Important Banking term for IBPS Main exam: Money laundering

Money laundering is the process of concealing the source of illegally earned money. In India, if a suspected case of money laundering is spotted, the financial institution and banks needs to inform the Financial Intelligence Unit-India (FIU-IND), an enforcement agency.

Created On: Oct 8, 2015 15:49 IST
Modified On: Feb 18, 2016 12:08 IST

The online Main examination for IBPS PO/MT 2015 posts is tentatively scheduled in last week of October. Here, the banking team of jagranjosh is providing the description of important banking term asked in previous year in General Awareness section.

What is Money laundering?

Money laundering is the process of concealing the source of illegally earned money. Anybody who does this is a money launderer. Prevention of Money Laundering Act (PMLA) is Indian law passed in 2002 and was enacted in 2003. The Act along with the rules framed there under has come into force with effect from 1st July, 2005.

Objective of Act:

The PML Act seeks to combat money laundering in India and has three main objectives:

  • To prevent and control money laundering
  • To confiscate and seize the property obtained from the laundered money; and
  • To deal with any other issue connected with money laundering in India.

How Money Launderers are spotted?

Banks, financial institutions and intermediaries are obligated, by the act, for verification and maintenance of records of the identity of all its clients and also to keep an eye on suspicious transactions. In India, for example, if a suspected case of money laundering is spotted, the financial institution and banks needs to inform the Financial Intelligence Unit-India (FIU-IND), an enforcement agency.

Why Should Banks Co-operate and Disclose Client Data?

According to PMLA, the director of FIU-IND can impose fines on banks and other financial institutions if they fail to detect or conceal wrongdoings.

Who Investigates Money-laundering Cases?

The Enforcement Directorate(ED) carries out investigations. The ED is also empowered to attach property of entities involved in money laundering.

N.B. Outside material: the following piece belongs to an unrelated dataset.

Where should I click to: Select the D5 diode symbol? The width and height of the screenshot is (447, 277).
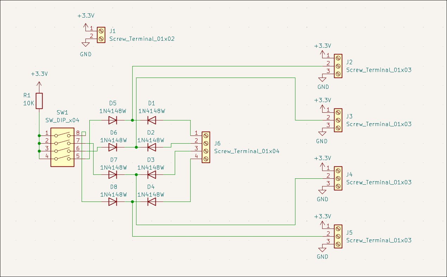click(x=113, y=120)
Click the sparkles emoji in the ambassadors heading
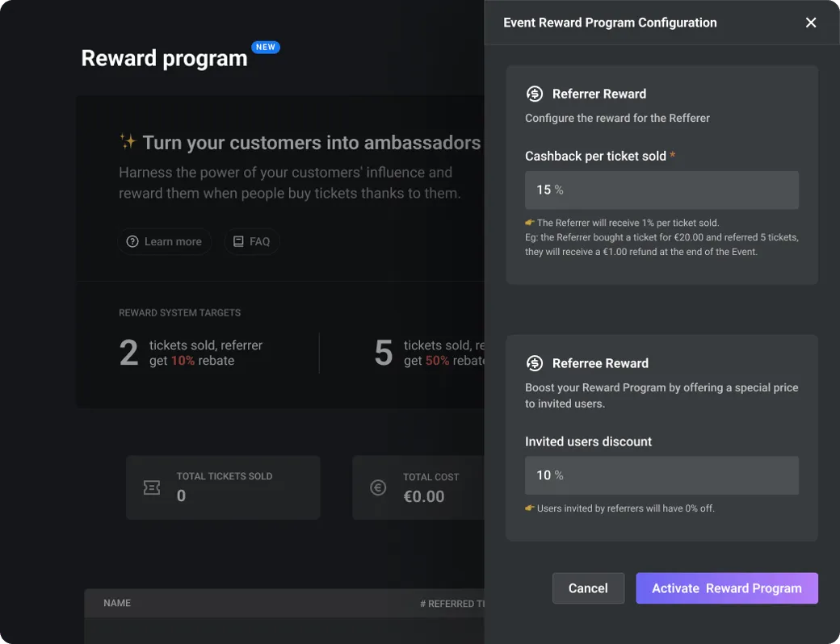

Money Laundering and ‘Know your Customer’ norms:

Banks were advised to follow certain customer identification procedure for opening of accounts and monitoring transactions of a suspicious nature for the purpose of reporting it to appropriate authority. These are called ‘Know Your Customer’ guidelines. These guidelines have been revisited in the context of the recommendations made by the Financial Action Task Force (FATF) on Anti Money Laundering (AML) standards and on Combating Financing of Terrorism (CFT).  The objective of KYC/AML guidelines is to prevent banks from being used, intentionally or unintentionally, by criminal elements for money laundering or terrorist financing activities. KYC procedures also enable banks to know/understand their customers and their financial dealings better which in turn help them manage their risks prudently.

KYC Policy

Banks should frame their KYC policies incorporating the following four key elements:

  • Customer Acceptance Policy
  • Customer Identification Procedures
  • Monitoring of Transactions
  • Risk Management

Customer Acceptance Policy

Every bank should develop a clear Customer Acceptance Policy laying down explicit criteria for acceptance of customers and their relationship with banks.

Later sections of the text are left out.